━━━━━ Data excerpts

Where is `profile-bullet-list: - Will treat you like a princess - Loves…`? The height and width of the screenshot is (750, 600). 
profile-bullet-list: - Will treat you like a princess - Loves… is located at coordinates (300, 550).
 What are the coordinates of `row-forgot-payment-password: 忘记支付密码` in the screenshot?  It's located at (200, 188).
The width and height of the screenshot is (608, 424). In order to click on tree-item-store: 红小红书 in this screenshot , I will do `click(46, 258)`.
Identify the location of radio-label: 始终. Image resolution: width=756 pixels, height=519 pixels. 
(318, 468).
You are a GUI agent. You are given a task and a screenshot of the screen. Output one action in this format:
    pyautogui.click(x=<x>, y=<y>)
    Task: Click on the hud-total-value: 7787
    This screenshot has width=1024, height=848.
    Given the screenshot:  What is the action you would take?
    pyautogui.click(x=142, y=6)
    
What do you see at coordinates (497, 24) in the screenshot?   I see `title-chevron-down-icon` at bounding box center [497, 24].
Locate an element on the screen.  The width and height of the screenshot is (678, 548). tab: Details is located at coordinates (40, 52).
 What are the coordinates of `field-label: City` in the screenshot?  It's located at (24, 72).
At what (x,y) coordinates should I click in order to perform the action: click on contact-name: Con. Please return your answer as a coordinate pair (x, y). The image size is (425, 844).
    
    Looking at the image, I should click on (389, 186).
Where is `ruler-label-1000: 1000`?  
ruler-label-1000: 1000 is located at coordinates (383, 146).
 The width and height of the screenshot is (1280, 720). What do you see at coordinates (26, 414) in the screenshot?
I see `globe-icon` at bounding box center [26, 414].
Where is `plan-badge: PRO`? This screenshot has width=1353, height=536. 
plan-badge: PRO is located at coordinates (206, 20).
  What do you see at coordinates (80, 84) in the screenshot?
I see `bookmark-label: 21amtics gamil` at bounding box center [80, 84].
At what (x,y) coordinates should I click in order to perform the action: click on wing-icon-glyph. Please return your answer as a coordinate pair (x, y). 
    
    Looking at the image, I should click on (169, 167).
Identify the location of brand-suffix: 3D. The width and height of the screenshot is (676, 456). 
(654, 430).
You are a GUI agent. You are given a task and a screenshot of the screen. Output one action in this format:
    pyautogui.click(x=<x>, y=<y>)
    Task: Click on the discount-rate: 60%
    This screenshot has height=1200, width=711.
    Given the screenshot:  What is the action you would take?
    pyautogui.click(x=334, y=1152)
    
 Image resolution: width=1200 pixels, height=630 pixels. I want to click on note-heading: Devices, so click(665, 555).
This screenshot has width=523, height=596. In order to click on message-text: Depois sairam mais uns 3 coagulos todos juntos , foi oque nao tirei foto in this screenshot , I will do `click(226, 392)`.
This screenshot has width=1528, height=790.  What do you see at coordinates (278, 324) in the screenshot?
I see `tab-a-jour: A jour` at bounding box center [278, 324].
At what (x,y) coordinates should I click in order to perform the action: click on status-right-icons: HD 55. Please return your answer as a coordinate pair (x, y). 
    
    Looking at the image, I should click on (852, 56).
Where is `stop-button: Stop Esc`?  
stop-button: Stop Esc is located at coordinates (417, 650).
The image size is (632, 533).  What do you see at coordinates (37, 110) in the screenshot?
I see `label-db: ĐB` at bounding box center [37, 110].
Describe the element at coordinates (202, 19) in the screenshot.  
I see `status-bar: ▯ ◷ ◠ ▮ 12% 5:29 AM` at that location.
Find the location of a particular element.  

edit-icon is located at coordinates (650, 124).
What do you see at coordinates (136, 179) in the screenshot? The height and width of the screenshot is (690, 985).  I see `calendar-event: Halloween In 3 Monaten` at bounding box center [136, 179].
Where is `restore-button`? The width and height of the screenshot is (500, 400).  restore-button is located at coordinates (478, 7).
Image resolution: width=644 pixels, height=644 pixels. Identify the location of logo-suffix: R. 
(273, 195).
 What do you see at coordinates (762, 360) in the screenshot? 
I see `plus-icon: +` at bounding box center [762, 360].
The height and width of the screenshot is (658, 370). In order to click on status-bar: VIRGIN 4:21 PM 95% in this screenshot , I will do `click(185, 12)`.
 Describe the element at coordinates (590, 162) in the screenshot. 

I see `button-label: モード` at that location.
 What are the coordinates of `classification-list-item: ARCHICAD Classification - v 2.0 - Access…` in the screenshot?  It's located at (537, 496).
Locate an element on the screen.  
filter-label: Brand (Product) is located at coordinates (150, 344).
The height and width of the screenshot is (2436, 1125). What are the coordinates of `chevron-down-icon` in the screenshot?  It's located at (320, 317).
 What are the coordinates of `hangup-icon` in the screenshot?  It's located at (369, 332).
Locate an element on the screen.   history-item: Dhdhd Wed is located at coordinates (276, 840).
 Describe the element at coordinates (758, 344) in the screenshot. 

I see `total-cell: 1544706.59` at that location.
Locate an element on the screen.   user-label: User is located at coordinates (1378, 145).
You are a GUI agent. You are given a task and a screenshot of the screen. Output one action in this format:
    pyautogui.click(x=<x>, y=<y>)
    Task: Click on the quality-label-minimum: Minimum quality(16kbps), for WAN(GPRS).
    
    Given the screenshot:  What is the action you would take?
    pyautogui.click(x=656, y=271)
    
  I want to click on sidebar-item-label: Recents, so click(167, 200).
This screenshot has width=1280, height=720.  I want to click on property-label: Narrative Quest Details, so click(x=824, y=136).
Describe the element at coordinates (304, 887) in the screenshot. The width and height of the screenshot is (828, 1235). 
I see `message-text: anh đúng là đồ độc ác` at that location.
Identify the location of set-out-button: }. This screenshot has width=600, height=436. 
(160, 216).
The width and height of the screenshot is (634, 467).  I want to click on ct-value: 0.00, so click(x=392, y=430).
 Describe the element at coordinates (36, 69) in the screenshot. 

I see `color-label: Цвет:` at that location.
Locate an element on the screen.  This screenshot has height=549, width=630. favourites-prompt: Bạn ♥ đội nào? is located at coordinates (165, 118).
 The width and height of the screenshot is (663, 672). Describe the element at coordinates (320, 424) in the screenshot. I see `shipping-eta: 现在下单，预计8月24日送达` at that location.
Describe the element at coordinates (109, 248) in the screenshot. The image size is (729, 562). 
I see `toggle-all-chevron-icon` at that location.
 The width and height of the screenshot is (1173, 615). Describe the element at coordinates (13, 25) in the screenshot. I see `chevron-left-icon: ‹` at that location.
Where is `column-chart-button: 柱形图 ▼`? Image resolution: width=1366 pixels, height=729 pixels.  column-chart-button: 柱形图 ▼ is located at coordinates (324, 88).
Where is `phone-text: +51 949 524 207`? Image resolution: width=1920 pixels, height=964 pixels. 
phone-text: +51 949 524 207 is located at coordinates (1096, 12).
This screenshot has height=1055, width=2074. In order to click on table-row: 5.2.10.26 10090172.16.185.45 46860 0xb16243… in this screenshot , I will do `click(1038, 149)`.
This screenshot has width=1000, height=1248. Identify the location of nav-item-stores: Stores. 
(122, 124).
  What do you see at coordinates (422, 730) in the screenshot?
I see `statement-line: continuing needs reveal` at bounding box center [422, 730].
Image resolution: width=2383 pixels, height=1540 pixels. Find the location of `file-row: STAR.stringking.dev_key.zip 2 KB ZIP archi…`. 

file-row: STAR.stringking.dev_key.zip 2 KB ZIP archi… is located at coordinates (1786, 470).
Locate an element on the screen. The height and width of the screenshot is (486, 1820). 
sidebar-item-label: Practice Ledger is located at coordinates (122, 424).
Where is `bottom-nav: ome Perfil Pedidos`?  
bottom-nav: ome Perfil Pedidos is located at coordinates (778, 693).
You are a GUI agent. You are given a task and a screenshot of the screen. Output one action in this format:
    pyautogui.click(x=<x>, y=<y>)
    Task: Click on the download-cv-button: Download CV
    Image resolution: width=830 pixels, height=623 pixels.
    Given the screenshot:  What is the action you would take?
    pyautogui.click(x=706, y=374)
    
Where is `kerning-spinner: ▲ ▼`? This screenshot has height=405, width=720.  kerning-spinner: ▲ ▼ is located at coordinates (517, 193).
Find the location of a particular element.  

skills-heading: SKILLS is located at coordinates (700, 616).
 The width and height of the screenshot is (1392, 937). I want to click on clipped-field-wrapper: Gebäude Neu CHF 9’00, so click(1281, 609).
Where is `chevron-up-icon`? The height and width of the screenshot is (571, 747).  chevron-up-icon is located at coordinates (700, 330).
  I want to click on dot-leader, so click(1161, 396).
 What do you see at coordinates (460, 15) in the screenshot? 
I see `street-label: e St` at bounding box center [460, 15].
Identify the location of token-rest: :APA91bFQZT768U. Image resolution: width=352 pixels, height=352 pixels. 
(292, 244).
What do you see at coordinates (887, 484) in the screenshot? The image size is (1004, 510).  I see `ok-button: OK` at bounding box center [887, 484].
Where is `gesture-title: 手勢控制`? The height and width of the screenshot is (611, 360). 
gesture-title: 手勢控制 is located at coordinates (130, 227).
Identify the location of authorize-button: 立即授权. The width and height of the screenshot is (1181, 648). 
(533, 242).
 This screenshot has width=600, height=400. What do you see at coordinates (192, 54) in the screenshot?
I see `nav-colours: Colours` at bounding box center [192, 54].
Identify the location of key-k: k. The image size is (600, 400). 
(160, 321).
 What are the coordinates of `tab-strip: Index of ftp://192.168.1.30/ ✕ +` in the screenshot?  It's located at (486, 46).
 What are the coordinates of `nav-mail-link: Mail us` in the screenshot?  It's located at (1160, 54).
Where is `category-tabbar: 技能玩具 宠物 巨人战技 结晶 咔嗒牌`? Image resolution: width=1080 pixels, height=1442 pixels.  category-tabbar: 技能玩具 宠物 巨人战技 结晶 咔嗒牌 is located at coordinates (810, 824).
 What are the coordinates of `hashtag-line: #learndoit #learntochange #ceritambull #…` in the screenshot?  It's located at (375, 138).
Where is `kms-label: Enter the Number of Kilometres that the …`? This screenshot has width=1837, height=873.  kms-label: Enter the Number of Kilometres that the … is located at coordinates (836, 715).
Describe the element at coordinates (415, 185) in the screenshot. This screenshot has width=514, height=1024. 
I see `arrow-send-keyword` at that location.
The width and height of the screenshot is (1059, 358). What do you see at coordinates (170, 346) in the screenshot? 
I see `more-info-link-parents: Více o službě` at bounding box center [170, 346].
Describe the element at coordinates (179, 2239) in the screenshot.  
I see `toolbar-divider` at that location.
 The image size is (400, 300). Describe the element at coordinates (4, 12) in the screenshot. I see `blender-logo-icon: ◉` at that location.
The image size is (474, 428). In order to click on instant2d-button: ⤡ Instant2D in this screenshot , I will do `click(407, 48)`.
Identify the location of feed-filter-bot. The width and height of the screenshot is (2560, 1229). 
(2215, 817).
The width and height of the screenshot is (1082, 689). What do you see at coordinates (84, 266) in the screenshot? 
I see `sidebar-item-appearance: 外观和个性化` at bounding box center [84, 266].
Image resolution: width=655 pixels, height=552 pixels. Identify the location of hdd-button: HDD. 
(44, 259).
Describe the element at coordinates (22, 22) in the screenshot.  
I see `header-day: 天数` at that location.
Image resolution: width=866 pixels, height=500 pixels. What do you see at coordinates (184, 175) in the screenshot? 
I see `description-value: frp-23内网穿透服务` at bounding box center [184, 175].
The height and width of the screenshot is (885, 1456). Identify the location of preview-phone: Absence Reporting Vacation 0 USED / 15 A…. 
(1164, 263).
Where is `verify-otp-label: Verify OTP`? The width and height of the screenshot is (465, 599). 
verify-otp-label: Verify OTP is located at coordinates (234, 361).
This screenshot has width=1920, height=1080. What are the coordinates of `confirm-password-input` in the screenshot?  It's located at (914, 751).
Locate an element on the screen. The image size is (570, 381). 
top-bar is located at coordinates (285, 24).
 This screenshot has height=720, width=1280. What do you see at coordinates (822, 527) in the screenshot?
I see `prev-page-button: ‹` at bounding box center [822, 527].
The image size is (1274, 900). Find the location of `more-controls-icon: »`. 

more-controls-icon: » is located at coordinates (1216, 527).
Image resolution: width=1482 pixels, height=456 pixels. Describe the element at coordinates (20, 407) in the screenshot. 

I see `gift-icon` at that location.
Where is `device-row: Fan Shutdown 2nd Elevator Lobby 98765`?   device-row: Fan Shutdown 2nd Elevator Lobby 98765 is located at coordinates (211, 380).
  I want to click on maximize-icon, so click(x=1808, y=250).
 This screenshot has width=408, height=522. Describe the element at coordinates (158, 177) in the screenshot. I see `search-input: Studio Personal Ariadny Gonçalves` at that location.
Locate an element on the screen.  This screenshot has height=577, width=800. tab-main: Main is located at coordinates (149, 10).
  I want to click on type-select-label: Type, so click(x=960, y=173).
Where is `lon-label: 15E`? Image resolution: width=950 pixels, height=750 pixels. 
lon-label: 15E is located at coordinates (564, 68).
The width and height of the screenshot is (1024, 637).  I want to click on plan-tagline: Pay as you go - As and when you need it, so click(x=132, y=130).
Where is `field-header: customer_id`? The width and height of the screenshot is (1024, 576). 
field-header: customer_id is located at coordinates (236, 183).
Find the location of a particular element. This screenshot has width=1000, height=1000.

━━━━━━━━━━

### About this exercise
Can you rewrite the data from its start through the line containing "at (200, 188).", replacing "screenshot" with "image" and leaving everything else unchanged?

### Written response
Where is `profile-bullet-list: - Will treat you like a princess - Loves…`? The height and width of the image is (750, 600). 
profile-bullet-list: - Will treat you like a princess - Loves… is located at coordinates (300, 550).
 What are the coordinates of `row-forgot-payment-password: 忘记支付密码` in the image?  It's located at (200, 188).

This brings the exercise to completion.